While this mode of artmaking (and hopefully art marketing) may seem conceptual almost to the point of being unfeasible, the fact is we are accustomed to using – even purchasing – unique patterns of data that are unattached to and not representing any physical object. A perfect example is downloading an ebook into an ebook reader. The “book” we are purchasing is, in fact, a set of unique patterns of data designed to be instantiated into alphanumeric characters by the reader. There is no need to purchase a physical “book object” in order to gain access to its information (and there is no reason to create one in the first place). We only need to purchase the data patterns themselves as long as we have a way to translate that data into characters we can parse in order to gain meaning from them. The owner of the data is selling access to the data; the result for the buyer is the ability to read the patterns of information in the ebook reader.

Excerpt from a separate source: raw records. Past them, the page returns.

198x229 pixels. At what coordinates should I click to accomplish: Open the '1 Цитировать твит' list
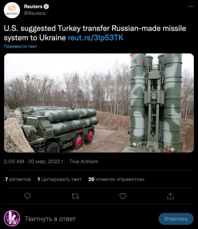pyautogui.click(x=60, y=179)
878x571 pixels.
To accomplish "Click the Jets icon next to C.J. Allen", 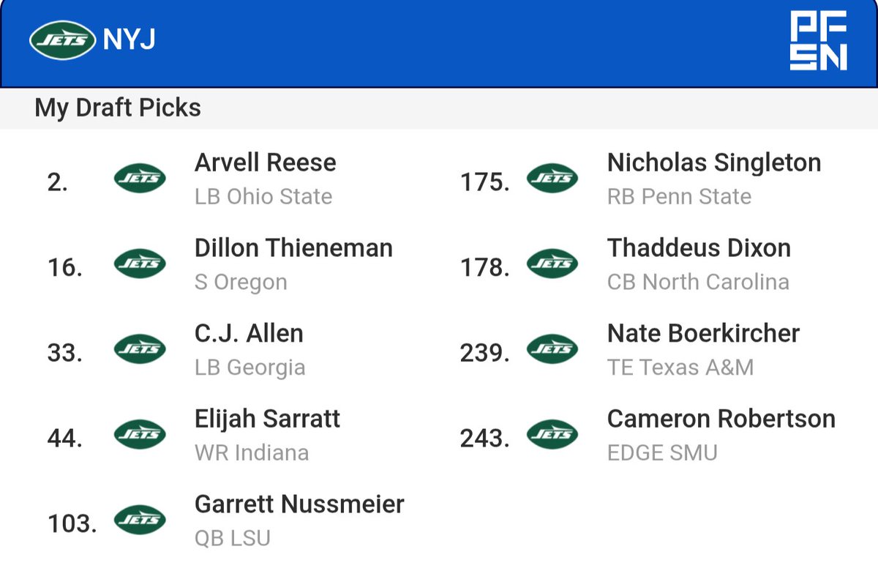I will tap(140, 349).
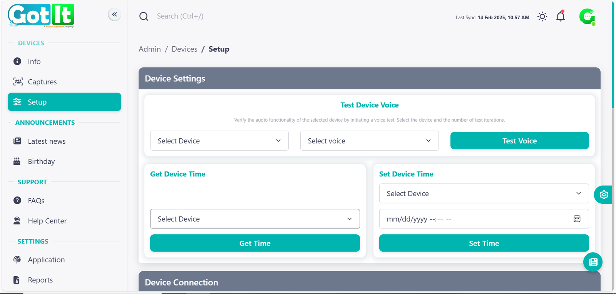Expand Select Device dropdown under Get Device Time
Viewport: 616px width, 294px height.
tap(255, 219)
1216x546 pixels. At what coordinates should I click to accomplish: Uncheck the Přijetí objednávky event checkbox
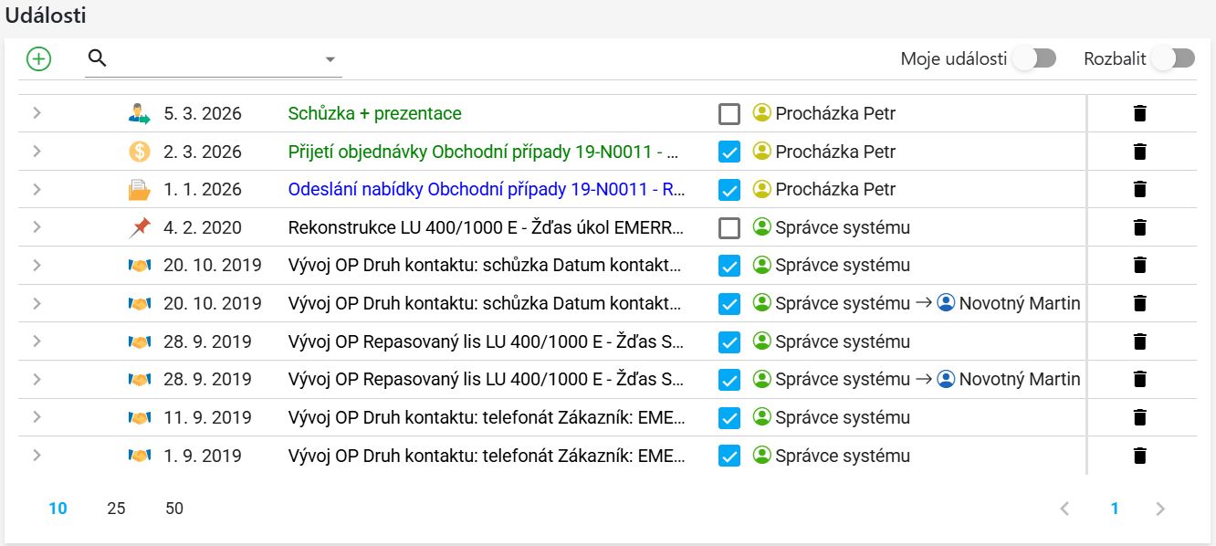729,152
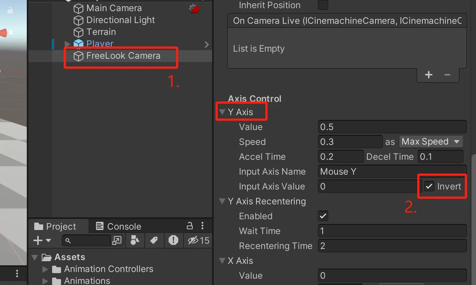Click the Input Axis Name field
The height and width of the screenshot is (285, 476).
coord(392,172)
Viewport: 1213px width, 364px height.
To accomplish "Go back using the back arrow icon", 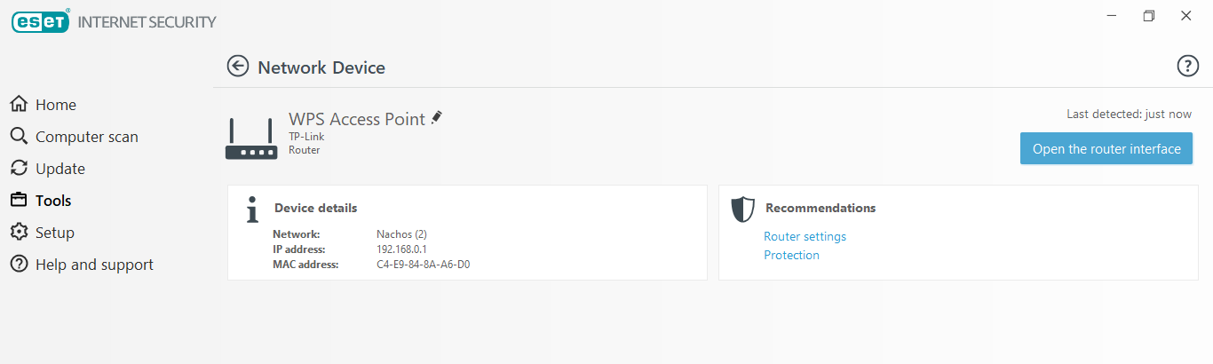I will 238,67.
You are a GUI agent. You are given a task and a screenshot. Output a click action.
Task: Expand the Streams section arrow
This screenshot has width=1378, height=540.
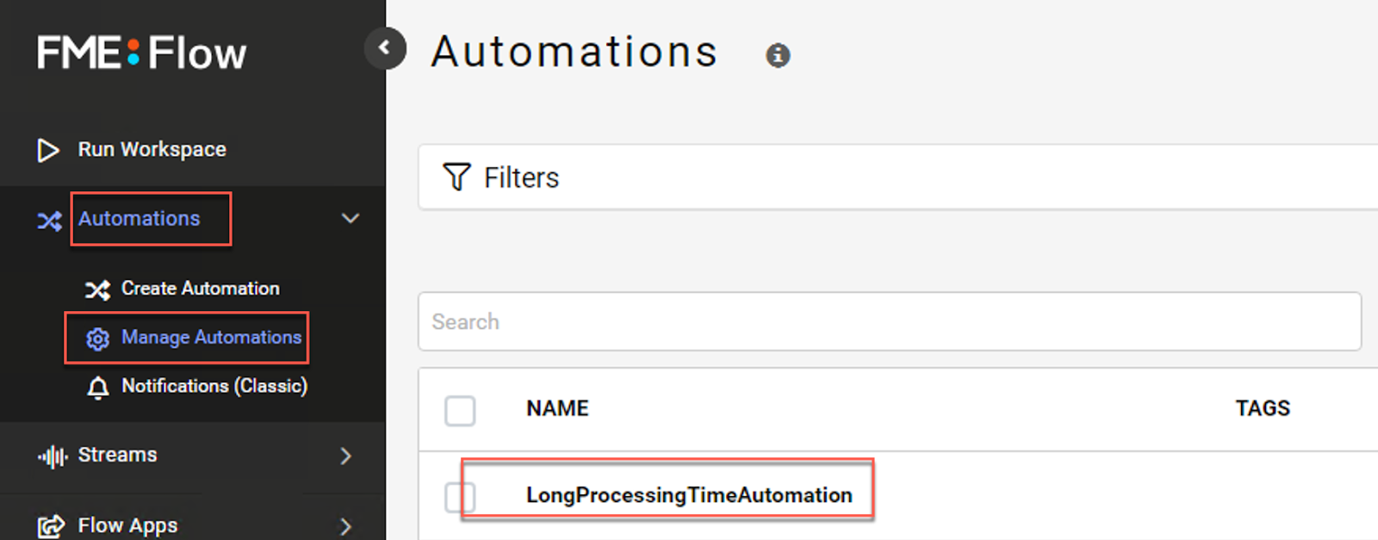coord(345,456)
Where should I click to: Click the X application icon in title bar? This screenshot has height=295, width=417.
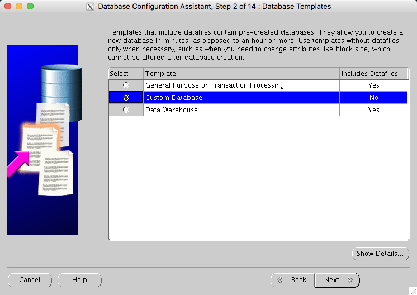(90, 6)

In pointing out this fundamental distinction between physical and virtual art, it is not to make a case that privileges one above the other, but to introduce the concept of virtuality as defined by N. Katherine Hayles in her book “How We Became Posthuman: Virtual Bodies in Cybernetics,Literature, and Informatics.” (University of Chicago Press, 1999) Hayles defines virtuality as “a cultural mindset … perceiving information as more mobile, more important, more essential than material forms [emphasis the author’s]. Artists working in threedimensional virtual environments represent the essence of virtuality, since they create and manipulate information rather than materials in a purely conceptual art practice.

Once the connection to material objects is removed from the creation of artworks and replaced with manipulation of patterns of information, what then is a reasonable basis for assessing the monetary value of the resulting products? Viewers of the work cannot directly see the data that creates the work, and would not see meaning in that data even if it were possible. And since digital data is infinitely perfectly reproducible, the previously ironclad law of supply and demand fails, as well. So what can we use as a reliable metric for asserting that some work is good and some is better?

One answer to these questions – and unfortunately not a good one – is that it is too soon to tell because there is, at present, no market for three-dimensional virtual art outside the virtual spaces themselves. And not much of a market within those spaces, either, I’m afraid. When a market does arise, the market itself will begin to find ways to assign value to virtual artworks. This will require a new kind of critical dialog, a new way of discussing art, and a new set of cultural touchstones that help us understand an art form that is “more mobile, more important, more essential than material forms.”